## INSTRUCTIONS TO FOLLOW
Copy every line of the data that includes the string "computer".

BEGIN AVAILABLE DATA

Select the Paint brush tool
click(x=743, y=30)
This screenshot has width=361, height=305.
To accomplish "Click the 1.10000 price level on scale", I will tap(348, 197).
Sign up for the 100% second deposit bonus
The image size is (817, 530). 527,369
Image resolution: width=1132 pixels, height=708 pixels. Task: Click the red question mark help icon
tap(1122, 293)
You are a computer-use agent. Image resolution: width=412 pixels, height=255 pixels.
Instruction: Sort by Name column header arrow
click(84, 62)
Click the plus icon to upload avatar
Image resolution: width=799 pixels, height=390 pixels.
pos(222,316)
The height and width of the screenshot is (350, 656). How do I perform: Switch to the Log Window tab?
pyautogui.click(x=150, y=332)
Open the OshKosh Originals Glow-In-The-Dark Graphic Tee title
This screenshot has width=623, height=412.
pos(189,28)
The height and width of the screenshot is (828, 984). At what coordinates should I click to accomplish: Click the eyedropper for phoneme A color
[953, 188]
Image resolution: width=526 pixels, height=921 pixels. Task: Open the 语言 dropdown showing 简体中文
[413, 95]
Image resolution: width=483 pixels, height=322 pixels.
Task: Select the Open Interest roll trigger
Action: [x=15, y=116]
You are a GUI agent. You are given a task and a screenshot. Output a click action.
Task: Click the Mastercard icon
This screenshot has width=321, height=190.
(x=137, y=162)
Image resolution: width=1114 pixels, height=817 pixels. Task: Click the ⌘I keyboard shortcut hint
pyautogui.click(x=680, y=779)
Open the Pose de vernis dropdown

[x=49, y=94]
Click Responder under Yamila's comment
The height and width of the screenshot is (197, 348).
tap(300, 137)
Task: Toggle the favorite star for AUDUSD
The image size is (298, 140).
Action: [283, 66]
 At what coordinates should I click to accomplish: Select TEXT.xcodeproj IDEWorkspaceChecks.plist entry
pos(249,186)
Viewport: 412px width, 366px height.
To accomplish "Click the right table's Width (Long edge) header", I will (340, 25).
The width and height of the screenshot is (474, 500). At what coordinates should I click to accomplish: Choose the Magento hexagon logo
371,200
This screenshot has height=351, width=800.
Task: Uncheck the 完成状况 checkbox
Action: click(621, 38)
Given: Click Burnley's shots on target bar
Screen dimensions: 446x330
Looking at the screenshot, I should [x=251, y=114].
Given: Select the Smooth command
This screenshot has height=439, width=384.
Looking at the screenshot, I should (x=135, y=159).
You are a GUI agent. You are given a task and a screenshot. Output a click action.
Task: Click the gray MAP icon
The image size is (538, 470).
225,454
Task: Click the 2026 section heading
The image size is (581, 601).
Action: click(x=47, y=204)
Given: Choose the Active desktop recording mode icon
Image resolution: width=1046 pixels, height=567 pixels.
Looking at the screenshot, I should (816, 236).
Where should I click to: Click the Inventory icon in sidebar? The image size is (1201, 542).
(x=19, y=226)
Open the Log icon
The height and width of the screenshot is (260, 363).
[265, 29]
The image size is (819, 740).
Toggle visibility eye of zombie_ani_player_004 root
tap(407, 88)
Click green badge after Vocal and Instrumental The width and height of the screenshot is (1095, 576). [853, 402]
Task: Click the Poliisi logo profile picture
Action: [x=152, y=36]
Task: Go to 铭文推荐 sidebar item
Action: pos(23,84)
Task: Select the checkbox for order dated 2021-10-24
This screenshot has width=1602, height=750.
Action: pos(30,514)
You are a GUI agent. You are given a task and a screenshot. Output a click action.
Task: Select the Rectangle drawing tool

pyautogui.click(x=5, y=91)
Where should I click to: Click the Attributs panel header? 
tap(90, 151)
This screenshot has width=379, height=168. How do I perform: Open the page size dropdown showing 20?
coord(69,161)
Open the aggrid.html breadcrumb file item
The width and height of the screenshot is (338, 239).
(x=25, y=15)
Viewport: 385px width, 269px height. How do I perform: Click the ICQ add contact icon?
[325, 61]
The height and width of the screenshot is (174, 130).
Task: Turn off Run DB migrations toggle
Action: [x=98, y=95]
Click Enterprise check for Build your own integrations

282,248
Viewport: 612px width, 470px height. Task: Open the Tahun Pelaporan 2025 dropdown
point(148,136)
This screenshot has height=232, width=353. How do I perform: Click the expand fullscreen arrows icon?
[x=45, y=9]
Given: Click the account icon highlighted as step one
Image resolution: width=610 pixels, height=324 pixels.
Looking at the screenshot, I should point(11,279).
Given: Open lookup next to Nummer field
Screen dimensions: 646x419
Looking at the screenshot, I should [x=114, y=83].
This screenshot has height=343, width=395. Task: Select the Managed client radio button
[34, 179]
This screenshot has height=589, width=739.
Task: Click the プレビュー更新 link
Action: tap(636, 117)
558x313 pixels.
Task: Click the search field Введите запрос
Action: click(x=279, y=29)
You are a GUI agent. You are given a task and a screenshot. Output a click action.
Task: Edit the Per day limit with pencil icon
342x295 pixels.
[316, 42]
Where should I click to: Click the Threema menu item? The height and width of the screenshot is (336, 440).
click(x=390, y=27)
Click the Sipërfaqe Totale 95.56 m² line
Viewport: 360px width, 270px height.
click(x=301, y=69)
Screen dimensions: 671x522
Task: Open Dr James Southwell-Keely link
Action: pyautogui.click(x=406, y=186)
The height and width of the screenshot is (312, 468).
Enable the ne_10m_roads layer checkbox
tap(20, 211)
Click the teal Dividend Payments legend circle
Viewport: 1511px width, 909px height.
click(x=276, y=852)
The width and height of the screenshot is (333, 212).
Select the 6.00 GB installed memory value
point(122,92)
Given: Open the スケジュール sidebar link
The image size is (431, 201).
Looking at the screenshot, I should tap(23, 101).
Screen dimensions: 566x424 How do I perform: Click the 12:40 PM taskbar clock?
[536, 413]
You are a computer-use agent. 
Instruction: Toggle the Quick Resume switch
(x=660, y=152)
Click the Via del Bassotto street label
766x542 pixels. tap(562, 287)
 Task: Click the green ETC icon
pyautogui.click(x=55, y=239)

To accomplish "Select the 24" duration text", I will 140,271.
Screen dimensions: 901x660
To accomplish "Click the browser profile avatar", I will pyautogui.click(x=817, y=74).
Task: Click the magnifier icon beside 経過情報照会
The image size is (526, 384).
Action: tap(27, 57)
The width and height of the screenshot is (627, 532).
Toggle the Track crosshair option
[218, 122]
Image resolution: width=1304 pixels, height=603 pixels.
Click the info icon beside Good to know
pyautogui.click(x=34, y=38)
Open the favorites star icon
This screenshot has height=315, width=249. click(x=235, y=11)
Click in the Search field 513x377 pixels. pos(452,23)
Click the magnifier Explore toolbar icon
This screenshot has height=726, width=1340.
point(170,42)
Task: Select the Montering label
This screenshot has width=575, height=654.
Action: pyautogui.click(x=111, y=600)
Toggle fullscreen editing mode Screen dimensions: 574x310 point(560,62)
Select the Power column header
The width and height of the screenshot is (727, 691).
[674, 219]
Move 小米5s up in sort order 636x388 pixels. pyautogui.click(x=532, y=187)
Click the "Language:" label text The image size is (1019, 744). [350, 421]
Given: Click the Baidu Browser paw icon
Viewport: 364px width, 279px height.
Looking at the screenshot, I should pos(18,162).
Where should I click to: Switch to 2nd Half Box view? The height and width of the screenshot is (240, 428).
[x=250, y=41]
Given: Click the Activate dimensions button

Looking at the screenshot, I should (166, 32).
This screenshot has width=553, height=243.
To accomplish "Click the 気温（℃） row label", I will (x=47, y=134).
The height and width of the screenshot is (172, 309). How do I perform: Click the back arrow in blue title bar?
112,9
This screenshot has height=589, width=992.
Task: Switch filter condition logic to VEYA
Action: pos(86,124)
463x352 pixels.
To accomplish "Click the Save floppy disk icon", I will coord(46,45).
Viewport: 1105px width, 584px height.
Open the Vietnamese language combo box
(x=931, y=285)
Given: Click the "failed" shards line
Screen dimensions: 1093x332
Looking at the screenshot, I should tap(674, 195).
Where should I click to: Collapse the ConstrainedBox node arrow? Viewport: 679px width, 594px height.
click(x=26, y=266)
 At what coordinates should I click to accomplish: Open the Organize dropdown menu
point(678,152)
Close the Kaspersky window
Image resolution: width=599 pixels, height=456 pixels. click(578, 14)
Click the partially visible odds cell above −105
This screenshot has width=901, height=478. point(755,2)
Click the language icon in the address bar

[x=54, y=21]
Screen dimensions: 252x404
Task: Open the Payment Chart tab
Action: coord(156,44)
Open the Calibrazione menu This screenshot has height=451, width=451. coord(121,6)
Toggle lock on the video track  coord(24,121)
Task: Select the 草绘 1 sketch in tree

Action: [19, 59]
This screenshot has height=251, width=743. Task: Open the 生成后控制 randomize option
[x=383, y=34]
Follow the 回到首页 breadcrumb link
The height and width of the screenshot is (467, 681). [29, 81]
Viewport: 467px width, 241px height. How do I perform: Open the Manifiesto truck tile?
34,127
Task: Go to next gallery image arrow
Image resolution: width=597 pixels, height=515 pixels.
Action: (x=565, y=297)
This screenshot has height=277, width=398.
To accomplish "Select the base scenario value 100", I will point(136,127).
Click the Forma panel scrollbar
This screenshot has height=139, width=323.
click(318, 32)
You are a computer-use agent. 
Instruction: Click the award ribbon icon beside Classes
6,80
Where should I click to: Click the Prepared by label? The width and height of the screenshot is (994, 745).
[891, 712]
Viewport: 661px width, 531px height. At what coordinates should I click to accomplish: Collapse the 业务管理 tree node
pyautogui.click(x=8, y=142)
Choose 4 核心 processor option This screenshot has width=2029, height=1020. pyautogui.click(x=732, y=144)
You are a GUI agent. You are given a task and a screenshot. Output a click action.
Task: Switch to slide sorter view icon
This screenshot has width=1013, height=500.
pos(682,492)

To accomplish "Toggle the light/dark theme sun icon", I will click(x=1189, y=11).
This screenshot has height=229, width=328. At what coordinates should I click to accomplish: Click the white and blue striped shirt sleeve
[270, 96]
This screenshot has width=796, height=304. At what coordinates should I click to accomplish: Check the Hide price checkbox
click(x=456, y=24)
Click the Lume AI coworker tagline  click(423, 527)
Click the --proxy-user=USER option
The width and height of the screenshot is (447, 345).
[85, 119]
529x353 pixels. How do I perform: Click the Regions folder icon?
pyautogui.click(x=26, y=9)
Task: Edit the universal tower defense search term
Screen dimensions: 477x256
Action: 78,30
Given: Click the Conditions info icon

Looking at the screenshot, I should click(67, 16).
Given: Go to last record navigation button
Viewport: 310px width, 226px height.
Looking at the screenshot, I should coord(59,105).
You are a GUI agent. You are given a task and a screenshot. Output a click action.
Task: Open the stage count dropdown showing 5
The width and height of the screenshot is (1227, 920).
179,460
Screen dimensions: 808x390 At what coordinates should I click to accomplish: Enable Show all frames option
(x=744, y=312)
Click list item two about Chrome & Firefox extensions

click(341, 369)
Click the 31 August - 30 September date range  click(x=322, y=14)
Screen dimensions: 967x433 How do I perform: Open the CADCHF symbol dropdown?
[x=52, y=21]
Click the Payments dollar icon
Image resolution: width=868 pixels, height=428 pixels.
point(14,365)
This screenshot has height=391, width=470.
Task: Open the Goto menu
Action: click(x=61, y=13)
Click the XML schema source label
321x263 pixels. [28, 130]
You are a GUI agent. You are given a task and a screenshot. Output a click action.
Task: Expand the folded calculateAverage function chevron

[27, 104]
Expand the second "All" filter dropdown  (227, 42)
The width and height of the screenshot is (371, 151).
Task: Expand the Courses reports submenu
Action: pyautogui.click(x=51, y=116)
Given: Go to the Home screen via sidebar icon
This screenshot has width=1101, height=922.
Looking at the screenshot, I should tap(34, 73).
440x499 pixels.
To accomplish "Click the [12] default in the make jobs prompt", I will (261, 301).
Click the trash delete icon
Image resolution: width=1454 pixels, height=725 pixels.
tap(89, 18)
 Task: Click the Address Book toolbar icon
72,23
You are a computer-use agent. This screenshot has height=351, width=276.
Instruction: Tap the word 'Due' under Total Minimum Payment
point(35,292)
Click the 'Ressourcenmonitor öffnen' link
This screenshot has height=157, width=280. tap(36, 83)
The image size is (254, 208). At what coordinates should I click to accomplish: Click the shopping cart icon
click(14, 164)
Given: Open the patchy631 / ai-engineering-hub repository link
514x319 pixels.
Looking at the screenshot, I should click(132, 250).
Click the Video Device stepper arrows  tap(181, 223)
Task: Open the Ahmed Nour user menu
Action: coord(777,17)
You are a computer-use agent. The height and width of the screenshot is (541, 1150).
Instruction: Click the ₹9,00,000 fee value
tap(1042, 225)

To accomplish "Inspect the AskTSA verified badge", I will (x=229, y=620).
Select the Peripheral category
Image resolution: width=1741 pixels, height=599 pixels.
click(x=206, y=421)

END AVAILABLE DATA

## WRITTEN ANSWER
You are a computer-use agent. Image resolution: width=412 pixels, height=255 pixels.
You are a computer-use agent. 
You are a computer-use agent. 
You are a computer-use agent. This screenshot has height=351, width=276.
You are a computer-use agent. The height and width of the screenshot is (541, 1150).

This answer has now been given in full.